Ninja Timmy, written and illustrated by Henrik Tamm, 224pp, RL 4


Ninja Timmy is the debut novel from Henrik Tamm. Tamm's day job is working as a conceptual designer in Hollywood, world building for animated and live-action movies like Shrek, the Chronicles of Narnia and Men in Black 3. And boy, does this guy knows how to build worlds. With illustrations. With words, he's got some catching up to do, but that is my adult critic opinion and I have no doubt that young readers will be as enthralled and enchanted by Tamm's story as I am by his artwork.
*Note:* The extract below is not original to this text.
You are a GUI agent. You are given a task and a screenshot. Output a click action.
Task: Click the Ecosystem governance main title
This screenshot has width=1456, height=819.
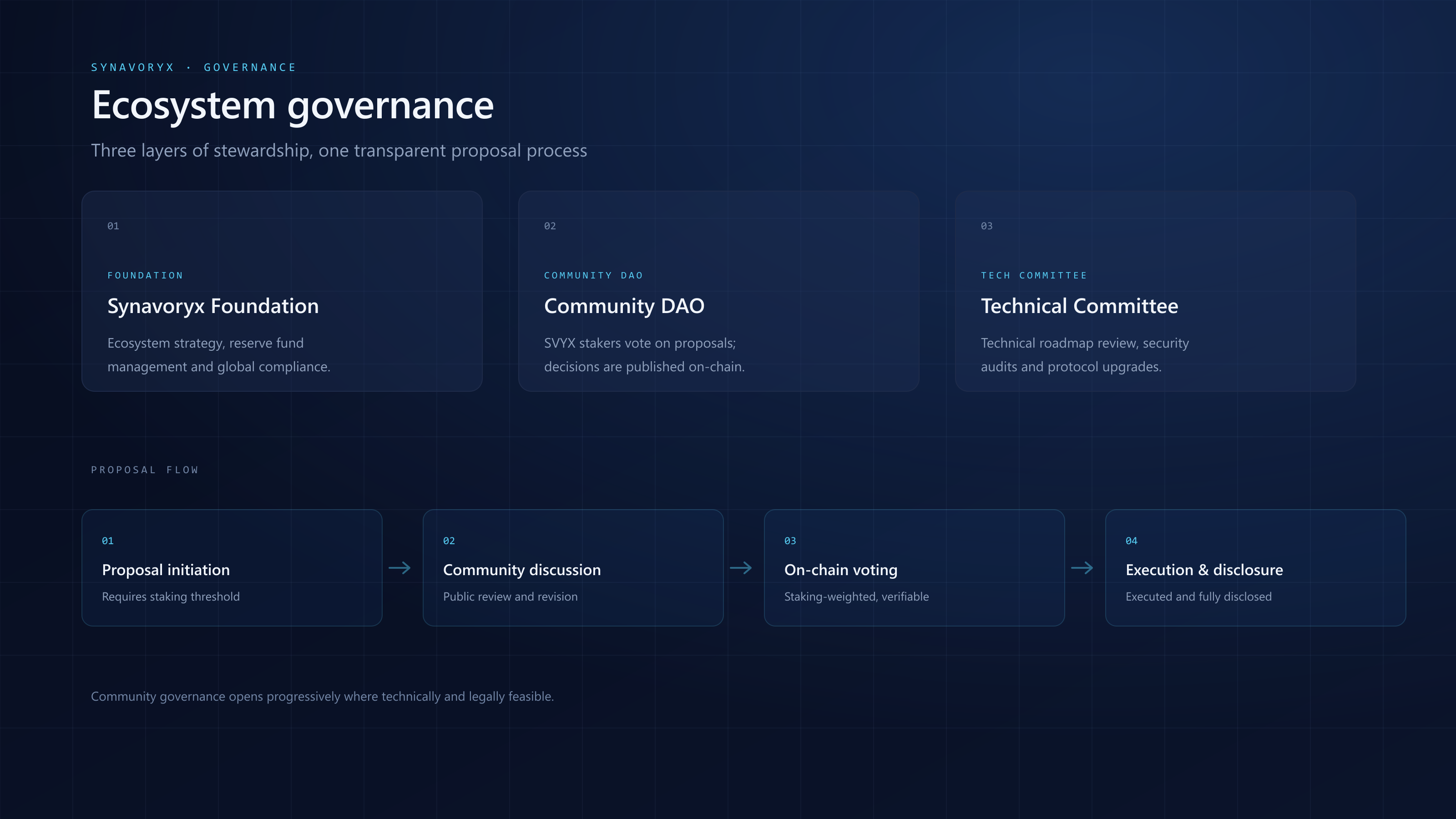click(293, 106)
The world that Timmy lives in is old world European with a dash of steampunk and is inhabited by anthropomorphic animals, humans, and the occasional toy that has come to life. In the city of Elyzandrium, in a loft above a bakery, Timmy and his inventing crew, Simon, a handsome mink who loves the ladies, and Jasper and Casper, the piglet brothers, work to make machines that will simplify people's lives and line their pockets. Just when the crew has built a machine that will see them through the rest of the year (an automated orange peeler), things go very wrong.
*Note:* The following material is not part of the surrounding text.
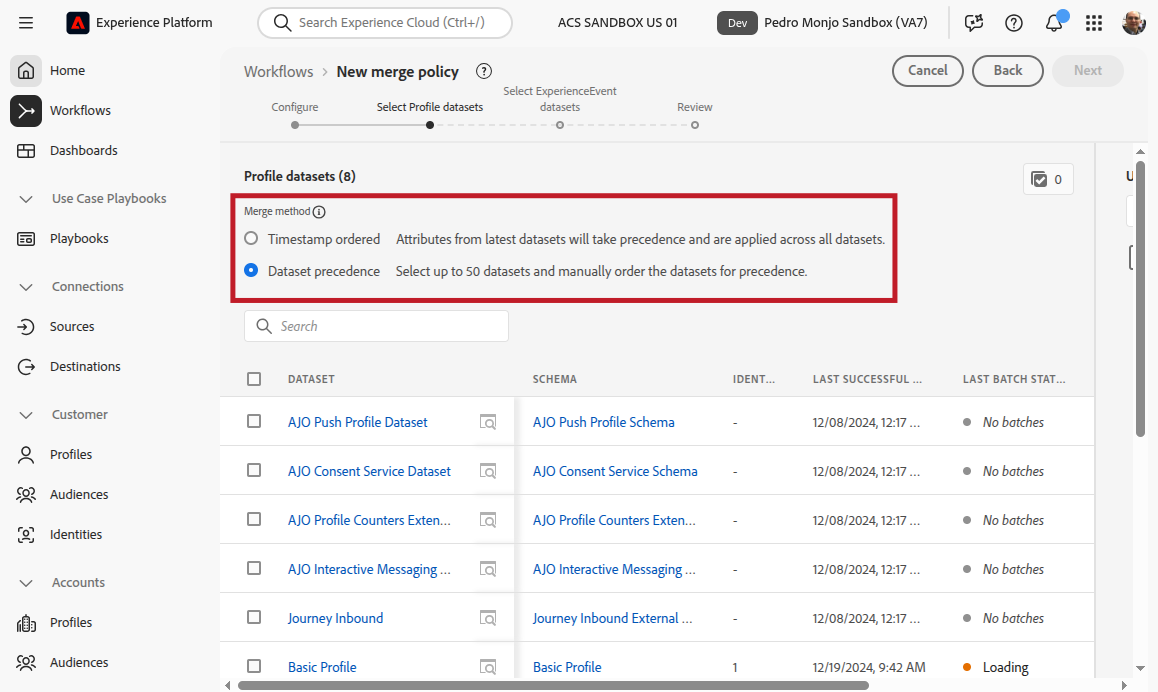Open the hamburger navigation menu
The width and height of the screenshot is (1158, 692).
click(26, 22)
Their machine is stolen by the Gribbles, warthog cousins, and delivered to Blue Rabbit, a toy turned bad who plans to steal the laughter from the children of Elyzandrium in order to give himself a soul. In the melee that follows, Timmy is almost thrown in jail before being rescued by a marvelous flying contraption, sent to his aid by a human, Alfred the toy maker. Alfred takes Timmy back to his workshop where they bond over their love of inventions, then Alfred takes Timmy to a magical series of caves where he finds a very rare flower that Alfred has only harvested once in his life, some forty years earlier.
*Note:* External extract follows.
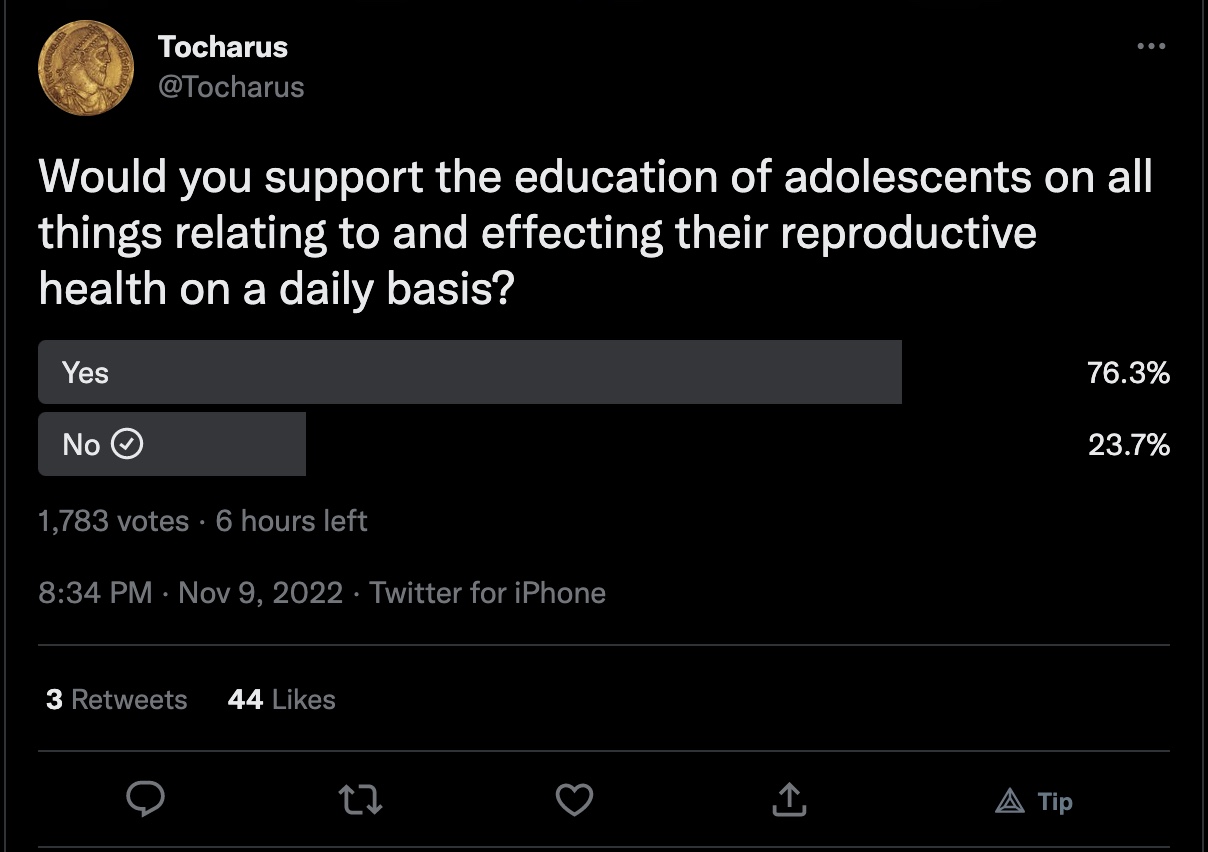
Task: Open the Twitter for iPhone source link
Action: tap(487, 593)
Together with his old gang and new friends,  like Flores, the (girl, only girl) pilot, Timmy fights to stop the kidnappings of children happening around town with the help of the amazing machines and contraptions created by Alfred and Timmy. Tamm definitely has a gift for thinking up magical creations and Ninja Timmy is filled to the brim with them, from the clockwork creatures that Alfred creates (spiders, bats, helicopters and robots) to the Ziliosphere, a beautifully bejeweled blue orb that slows time, to the steampunk spy gear he makes for Timmy and his crew. Then there are the creepier contraptions that Blue Rabbit employs, from his steel hot air balloon with claw feet, to his steam-powered motorcycle riding reptiles, to the soul sucking machine.



While the evil Blue Rabbit is stopped in Ninja Timmy, there are always more inventions to build and villains to thwart, especially since this is a trilogy. Book 2, Ninja Timmy and the Journey to Sansoria, is already available in Tamm's native Sweden and should hit our shelves in 2017.